### What this task involves
In the entries below, which lines run from the one containing "Given: Pick the Eyedropper color picker tool" to the one containing "The height and width of the screenshot is (706, 1568)."? Copy exactly those lines, ends included, and no others.

*** Opening The records ***

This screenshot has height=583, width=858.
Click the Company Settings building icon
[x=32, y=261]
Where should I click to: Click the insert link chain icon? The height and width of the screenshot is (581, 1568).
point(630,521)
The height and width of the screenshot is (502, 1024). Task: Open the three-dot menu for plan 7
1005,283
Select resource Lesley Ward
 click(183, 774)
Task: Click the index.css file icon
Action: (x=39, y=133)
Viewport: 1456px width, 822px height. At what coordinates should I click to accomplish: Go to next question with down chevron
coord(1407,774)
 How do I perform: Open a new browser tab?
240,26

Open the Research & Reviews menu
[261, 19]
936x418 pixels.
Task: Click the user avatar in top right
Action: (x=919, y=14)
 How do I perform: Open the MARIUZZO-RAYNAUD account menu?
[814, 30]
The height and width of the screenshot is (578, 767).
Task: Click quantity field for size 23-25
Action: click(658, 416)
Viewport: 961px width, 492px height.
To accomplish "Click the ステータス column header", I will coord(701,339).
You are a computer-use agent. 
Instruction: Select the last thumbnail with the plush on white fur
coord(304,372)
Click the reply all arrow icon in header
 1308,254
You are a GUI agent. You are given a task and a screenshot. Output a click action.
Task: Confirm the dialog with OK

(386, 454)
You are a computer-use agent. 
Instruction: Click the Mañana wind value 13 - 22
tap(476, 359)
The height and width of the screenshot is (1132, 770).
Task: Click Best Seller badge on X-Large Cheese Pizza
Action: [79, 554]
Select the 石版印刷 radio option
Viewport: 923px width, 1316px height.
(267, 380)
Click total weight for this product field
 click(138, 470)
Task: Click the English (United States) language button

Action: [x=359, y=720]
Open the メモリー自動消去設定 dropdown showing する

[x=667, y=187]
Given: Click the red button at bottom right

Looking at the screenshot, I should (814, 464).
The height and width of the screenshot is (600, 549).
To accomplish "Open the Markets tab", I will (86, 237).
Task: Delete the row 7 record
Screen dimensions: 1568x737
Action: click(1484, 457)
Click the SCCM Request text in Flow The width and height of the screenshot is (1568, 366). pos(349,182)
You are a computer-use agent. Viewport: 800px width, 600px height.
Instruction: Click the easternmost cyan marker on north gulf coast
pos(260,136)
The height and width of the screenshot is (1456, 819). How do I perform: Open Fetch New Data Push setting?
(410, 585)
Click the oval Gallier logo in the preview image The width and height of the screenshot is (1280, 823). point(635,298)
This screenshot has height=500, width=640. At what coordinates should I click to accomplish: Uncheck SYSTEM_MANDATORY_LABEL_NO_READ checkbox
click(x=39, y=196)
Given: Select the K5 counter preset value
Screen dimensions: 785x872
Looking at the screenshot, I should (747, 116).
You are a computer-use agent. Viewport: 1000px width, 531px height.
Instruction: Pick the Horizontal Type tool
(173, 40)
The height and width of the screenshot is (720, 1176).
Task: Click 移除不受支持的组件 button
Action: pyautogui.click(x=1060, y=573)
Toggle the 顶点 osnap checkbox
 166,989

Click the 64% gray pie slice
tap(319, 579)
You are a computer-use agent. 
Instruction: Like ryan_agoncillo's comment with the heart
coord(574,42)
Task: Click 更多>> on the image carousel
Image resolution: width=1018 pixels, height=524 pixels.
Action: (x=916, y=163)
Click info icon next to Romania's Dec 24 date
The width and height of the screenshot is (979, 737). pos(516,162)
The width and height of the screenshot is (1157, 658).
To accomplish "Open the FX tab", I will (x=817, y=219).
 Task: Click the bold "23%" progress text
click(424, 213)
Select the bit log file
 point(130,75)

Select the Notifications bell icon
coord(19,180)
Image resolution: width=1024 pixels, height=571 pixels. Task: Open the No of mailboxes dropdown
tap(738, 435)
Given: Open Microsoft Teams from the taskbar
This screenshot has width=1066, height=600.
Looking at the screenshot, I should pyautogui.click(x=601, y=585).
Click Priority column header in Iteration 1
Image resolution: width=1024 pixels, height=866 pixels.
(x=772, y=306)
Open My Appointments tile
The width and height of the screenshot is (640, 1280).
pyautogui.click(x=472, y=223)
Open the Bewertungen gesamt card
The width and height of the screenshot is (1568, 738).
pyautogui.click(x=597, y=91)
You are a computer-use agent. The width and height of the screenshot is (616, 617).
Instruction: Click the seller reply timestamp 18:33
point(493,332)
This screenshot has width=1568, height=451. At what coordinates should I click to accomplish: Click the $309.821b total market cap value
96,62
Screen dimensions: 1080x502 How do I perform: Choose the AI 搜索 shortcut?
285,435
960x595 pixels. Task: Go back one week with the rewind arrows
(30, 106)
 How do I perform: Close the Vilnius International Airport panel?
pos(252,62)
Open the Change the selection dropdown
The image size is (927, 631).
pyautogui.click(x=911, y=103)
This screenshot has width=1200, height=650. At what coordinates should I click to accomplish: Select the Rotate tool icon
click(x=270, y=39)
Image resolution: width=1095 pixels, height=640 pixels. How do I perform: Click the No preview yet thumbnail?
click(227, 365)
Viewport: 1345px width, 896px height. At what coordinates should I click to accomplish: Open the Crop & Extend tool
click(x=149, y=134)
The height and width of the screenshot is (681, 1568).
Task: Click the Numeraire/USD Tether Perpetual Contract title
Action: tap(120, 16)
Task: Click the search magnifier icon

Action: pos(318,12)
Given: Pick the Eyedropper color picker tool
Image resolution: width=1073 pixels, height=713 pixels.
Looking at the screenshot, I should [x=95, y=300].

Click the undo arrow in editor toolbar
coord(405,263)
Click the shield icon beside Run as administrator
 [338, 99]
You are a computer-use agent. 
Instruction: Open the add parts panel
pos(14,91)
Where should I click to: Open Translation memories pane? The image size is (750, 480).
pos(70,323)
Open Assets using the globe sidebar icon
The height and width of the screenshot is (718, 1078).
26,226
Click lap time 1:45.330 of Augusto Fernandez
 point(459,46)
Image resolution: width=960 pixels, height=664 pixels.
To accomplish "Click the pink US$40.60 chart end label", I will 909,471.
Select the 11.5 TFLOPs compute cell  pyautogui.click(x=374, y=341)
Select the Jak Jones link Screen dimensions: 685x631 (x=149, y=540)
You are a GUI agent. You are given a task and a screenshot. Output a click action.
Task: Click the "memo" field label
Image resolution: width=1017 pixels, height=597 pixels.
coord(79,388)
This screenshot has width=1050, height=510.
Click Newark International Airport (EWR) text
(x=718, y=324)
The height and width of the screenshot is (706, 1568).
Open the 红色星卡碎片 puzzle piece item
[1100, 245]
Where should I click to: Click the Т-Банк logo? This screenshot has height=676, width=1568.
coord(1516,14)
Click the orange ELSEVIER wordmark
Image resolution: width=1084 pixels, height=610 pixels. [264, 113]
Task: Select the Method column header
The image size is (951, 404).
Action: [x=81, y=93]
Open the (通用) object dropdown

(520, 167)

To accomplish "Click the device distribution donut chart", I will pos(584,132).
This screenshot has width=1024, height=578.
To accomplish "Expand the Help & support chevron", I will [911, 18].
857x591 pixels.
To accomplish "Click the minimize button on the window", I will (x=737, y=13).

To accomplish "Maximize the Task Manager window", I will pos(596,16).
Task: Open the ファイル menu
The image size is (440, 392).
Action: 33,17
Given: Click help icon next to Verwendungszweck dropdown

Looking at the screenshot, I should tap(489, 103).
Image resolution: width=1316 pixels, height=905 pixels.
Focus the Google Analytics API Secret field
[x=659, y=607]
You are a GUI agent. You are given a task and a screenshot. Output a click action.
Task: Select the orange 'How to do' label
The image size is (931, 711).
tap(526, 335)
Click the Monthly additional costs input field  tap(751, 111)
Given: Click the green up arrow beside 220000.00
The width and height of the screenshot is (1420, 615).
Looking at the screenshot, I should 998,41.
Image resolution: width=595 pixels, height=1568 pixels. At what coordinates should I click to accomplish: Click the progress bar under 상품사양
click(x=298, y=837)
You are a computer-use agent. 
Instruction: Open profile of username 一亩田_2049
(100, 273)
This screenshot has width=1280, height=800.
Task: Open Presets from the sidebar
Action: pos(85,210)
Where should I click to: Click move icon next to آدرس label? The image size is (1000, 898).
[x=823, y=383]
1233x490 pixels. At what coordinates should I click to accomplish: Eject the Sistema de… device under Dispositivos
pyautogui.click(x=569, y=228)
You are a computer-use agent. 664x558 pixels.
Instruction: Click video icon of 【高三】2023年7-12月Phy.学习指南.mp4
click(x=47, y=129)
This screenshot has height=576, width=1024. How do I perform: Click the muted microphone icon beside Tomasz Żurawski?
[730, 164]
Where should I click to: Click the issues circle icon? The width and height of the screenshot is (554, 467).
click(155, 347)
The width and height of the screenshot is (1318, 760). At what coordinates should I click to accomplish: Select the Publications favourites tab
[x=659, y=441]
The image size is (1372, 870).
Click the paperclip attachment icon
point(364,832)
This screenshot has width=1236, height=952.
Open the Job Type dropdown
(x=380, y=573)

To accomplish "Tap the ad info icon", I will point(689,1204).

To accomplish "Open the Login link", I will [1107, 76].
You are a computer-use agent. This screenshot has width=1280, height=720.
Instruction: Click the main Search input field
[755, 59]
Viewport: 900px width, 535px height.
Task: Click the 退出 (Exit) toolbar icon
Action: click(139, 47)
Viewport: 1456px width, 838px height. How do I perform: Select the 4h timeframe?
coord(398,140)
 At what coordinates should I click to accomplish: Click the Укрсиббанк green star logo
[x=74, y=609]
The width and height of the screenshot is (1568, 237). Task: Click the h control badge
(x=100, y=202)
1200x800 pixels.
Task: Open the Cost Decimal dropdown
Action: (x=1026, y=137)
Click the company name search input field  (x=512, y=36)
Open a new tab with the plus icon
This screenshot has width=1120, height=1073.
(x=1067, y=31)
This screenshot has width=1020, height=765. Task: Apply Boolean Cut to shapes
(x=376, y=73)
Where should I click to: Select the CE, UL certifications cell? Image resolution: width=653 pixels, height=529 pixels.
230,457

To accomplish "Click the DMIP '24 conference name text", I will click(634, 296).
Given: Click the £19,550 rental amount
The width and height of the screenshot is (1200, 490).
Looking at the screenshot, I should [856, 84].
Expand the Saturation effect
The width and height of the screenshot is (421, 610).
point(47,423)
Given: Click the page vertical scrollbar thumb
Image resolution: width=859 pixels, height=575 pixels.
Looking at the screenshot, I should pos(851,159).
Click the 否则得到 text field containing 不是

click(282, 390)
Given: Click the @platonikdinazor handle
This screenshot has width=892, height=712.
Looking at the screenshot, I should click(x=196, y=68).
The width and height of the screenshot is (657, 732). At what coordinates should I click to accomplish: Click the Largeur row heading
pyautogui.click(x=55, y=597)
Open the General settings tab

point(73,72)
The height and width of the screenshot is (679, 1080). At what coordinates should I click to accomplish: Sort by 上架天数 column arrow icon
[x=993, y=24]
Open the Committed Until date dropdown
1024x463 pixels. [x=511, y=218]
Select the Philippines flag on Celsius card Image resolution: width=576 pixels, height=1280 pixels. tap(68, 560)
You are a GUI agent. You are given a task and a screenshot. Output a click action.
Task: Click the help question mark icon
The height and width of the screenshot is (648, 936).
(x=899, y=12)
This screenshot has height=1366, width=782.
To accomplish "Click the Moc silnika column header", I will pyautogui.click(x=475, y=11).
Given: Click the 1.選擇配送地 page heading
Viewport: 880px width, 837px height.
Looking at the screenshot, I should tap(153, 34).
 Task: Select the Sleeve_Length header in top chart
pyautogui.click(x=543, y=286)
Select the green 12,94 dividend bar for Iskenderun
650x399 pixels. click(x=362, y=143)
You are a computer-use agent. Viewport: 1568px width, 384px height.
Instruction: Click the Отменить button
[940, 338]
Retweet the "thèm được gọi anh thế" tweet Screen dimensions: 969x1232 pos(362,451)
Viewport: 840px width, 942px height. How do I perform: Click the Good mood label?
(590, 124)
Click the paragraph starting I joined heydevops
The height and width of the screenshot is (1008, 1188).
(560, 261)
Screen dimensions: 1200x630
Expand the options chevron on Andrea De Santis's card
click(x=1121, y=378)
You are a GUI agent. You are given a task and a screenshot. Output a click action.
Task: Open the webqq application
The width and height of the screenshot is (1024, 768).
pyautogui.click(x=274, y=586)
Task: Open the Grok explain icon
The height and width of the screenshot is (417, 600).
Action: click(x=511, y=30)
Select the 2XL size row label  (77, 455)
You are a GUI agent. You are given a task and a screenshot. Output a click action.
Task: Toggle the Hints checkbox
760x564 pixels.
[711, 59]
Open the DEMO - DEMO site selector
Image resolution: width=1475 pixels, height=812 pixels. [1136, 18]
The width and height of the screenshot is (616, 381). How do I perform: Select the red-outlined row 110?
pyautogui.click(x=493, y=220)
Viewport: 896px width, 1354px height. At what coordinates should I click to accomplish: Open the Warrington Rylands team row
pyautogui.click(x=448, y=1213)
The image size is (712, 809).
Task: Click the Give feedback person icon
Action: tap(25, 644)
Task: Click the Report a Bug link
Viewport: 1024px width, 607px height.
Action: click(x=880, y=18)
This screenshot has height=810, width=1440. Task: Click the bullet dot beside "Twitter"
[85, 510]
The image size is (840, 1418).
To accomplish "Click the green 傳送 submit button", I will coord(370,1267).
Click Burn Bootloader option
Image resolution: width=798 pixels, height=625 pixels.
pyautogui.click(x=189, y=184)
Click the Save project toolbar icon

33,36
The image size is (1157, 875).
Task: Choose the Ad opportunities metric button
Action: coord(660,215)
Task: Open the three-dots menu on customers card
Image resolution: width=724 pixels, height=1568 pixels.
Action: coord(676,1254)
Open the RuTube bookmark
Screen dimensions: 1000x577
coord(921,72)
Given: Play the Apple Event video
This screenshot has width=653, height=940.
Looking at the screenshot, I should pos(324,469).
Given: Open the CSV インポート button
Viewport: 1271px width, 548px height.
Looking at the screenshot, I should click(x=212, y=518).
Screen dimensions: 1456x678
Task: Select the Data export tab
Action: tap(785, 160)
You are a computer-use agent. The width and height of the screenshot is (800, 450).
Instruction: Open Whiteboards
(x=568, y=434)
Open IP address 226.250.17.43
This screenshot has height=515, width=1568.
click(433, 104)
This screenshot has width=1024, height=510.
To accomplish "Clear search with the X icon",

*** Closing The records ***

### Task solution
Given: Pick the Eyedropper color picker tool
Image resolution: width=1073 pixels, height=713 pixels.
Looking at the screenshot, I should [x=95, y=300].

Click the undo arrow in editor toolbar
coord(405,263)
Click the shield icon beside Run as administrator
 [338, 99]
You are a computer-use agent. 
Instruction: Open the add parts panel
pos(14,91)
Where should I click to: Open Translation memories pane? The image size is (750, 480).
pos(70,323)
Open Assets using the globe sidebar icon
The height and width of the screenshot is (718, 1078).
26,226
Click lap time 1:45.330 of Augusto Fernandez
 point(459,46)
Image resolution: width=960 pixels, height=664 pixels.
To accomplish "Click the pink US$40.60 chart end label", I will 909,471.
Select the 11.5 TFLOPs compute cell  pyautogui.click(x=374, y=341)
Select the Jak Jones link Screen dimensions: 685x631 (x=149, y=540)
You are a GUI agent. You are given a task and a screenshot. Output a click action.
Task: Click the "memo" field label
Image resolution: width=1017 pixels, height=597 pixels.
coord(79,388)
This screenshot has width=1050, height=510.
Click Newark International Airport (EWR) text
(x=718, y=324)
The height and width of the screenshot is (706, 1568).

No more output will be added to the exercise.